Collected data

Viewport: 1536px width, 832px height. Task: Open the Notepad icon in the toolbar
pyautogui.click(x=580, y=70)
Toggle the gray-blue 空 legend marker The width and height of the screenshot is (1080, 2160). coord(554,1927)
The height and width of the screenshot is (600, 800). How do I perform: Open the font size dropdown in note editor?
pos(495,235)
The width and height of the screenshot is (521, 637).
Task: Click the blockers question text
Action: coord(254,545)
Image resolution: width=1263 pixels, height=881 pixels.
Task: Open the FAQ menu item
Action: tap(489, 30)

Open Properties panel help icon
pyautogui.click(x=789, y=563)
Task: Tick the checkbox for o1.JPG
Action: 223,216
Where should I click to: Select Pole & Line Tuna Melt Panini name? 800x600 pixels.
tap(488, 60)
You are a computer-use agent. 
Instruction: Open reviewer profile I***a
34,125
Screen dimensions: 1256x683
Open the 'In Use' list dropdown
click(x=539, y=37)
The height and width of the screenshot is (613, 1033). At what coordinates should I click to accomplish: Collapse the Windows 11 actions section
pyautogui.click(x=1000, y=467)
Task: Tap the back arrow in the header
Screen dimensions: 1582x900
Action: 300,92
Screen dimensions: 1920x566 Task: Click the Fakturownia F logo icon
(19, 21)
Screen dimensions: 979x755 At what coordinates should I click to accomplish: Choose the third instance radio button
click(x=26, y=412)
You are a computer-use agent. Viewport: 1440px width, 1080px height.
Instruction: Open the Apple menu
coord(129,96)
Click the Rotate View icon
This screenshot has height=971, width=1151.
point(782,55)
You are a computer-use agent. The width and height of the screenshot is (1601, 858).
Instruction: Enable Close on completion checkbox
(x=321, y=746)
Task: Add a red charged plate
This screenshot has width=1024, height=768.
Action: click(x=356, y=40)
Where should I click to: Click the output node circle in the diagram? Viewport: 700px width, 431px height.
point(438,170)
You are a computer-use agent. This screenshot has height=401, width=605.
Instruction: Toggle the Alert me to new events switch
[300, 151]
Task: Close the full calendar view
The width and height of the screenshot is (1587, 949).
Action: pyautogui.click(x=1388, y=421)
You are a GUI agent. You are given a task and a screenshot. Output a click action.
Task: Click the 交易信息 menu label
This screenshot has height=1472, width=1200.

**REQUIRED ACTION**
All of the data above should be reproduced word for word.

**TASK RESPONSE**
Viewport: 1536px width, 832px height. Task: Open the Notepad icon in the toolbar
pyautogui.click(x=580, y=70)
Toggle the gray-blue 空 legend marker The width and height of the screenshot is (1080, 2160). coord(554,1927)
The height and width of the screenshot is (600, 800). How do I perform: Open the font size dropdown in note editor?
pos(495,235)
The width and height of the screenshot is (521, 637).
Task: Click the blockers question text
Action: coord(254,545)
Image resolution: width=1263 pixels, height=881 pixels.
Task: Open the FAQ menu item
Action: tap(489, 30)

Open Properties panel help icon
pyautogui.click(x=789, y=563)
Task: Tick the checkbox for o1.JPG
Action: 223,216
Where should I click to: Select Pole & Line Tuna Melt Panini name? 800x600 pixels.
tap(488, 60)
You are a computer-use agent. 
Instruction: Open reviewer profile I***a
34,125
Screen dimensions: 1256x683
Open the 'In Use' list dropdown
click(x=539, y=37)
The height and width of the screenshot is (613, 1033). At what coordinates should I click to accomplish: Collapse the Windows 11 actions section
pyautogui.click(x=1000, y=467)
Task: Tap the back arrow in the header
Screen dimensions: 1582x900
Action: 300,92
Screen dimensions: 1920x566 Task: Click the Fakturownia F logo icon
(19, 21)
Screen dimensions: 979x755 At what coordinates should I click to accomplish: Choose the third instance radio button
click(x=26, y=412)
You are a computer-use agent. Viewport: 1440px width, 1080px height.
Instruction: Open the Apple menu
coord(129,96)
Click the Rotate View icon
This screenshot has height=971, width=1151.
point(782,55)
You are a computer-use agent. The width and height of the screenshot is (1601, 858).
Instruction: Enable Close on completion checkbox
(x=321, y=746)
Task: Add a red charged plate
This screenshot has width=1024, height=768.
Action: click(x=356, y=40)
Where should I click to: Click the output node circle in the diagram? Viewport: 700px width, 431px height.
point(438,170)
You are a computer-use agent. This screenshot has height=401, width=605.
Instruction: Toggle the Alert me to new events switch
[300, 151]
Task: Close the full calendar view
The width and height of the screenshot is (1587, 949).
Action: pyautogui.click(x=1388, y=421)
You are a GUI agent. You are given a task and a screenshot. Output a click action.
Task: Click the 交易信息 menu label
This screenshot has height=1472, width=1200.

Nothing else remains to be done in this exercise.